§ About this exercise
In the records below, find the line with "Task: Click the bolded word divergent" and the line with "The image size is (1280, 761)."; return exactly those lines and every line between them.
+ + + + +
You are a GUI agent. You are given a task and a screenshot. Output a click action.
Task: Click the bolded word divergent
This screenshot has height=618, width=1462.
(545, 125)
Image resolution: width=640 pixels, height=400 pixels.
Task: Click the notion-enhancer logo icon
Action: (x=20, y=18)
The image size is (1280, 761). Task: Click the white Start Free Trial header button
+ + + + +
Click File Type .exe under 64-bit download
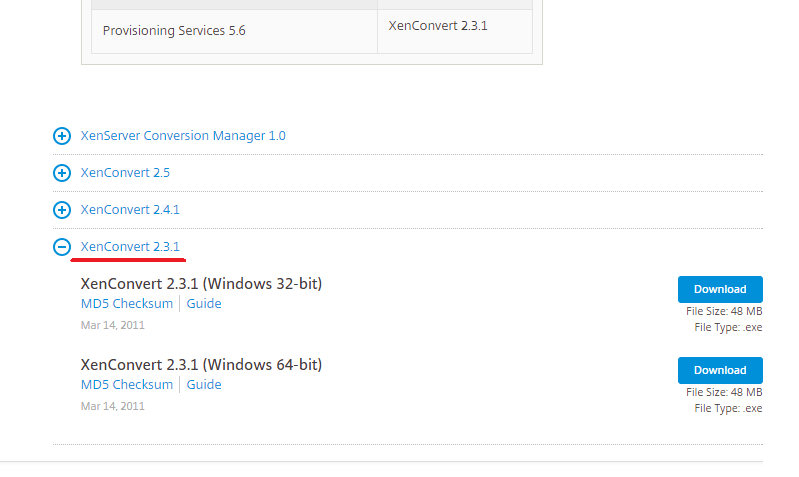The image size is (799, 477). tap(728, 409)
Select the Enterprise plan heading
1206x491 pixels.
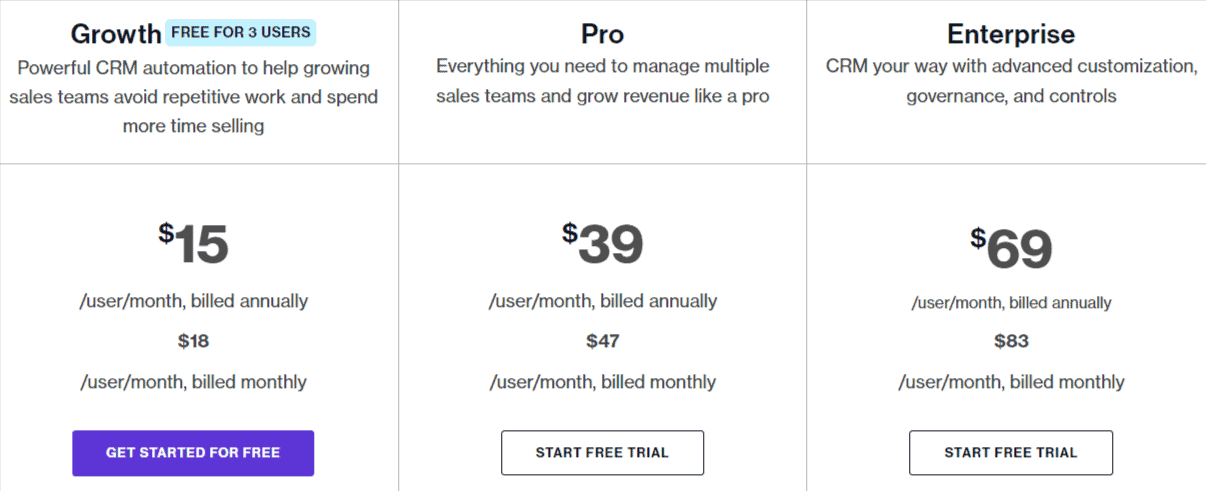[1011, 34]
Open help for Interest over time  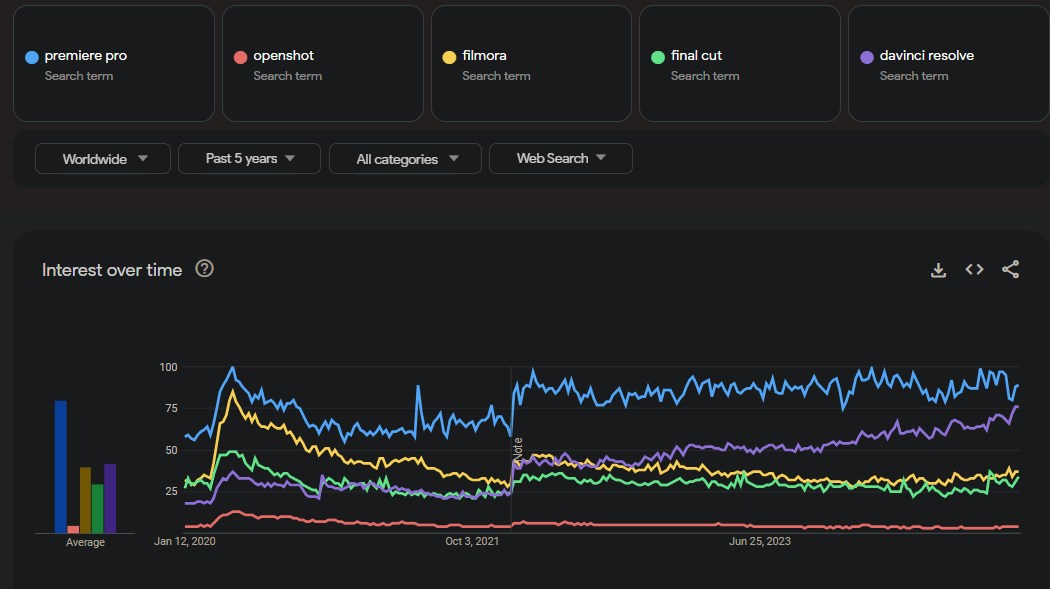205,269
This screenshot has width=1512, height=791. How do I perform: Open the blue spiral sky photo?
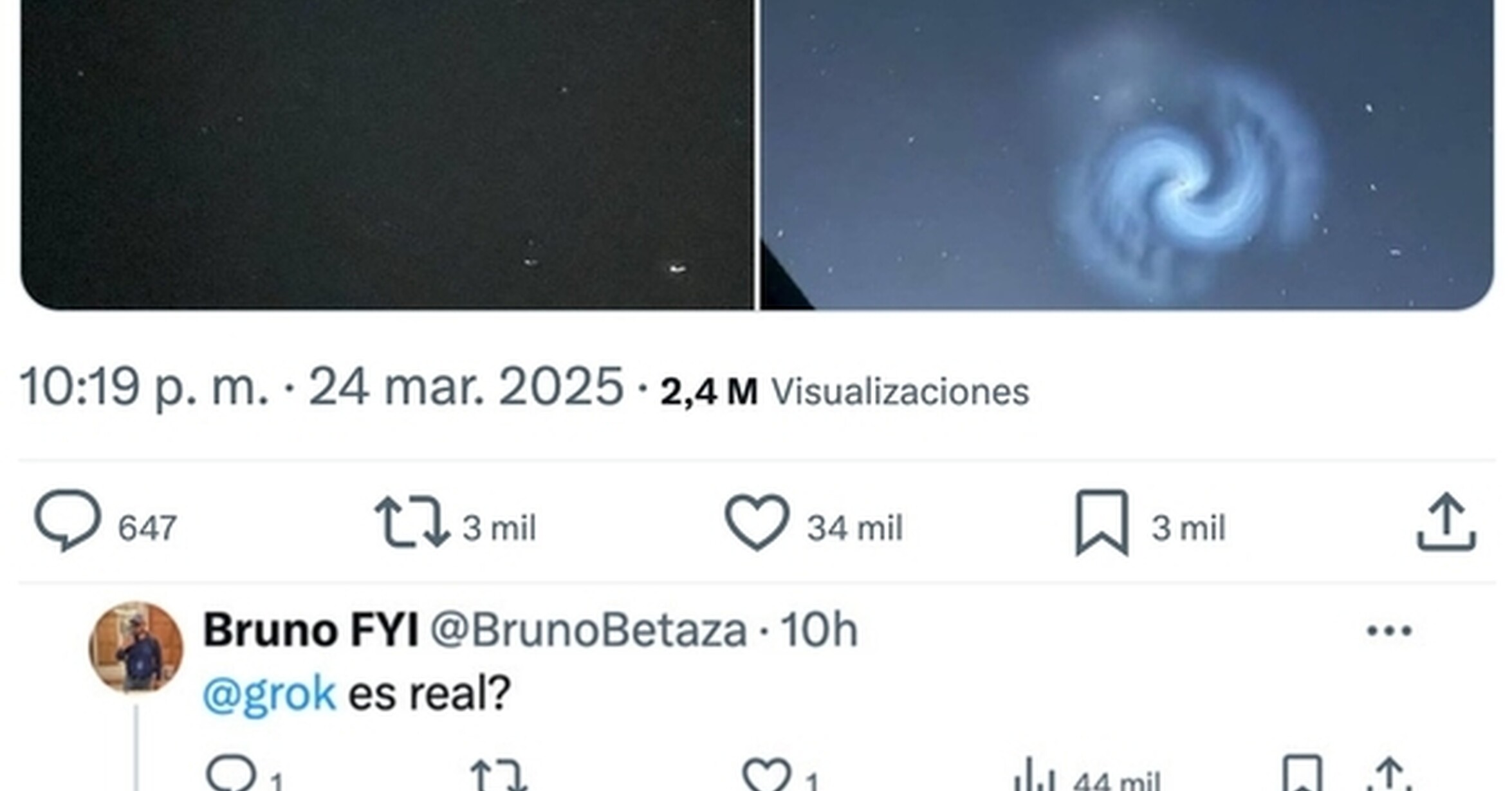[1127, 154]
+ + + + +
§ Result below
Task: Click the bolded word divergent
This screenshot has height=618, width=1462.
(545, 125)
Image resolution: width=640 pixels, height=400 pixels.
Task: Click the notion-enhancer logo icon
Action: (x=20, y=18)
The image size is (1280, 761). Task: Click the white Start Free Trial header button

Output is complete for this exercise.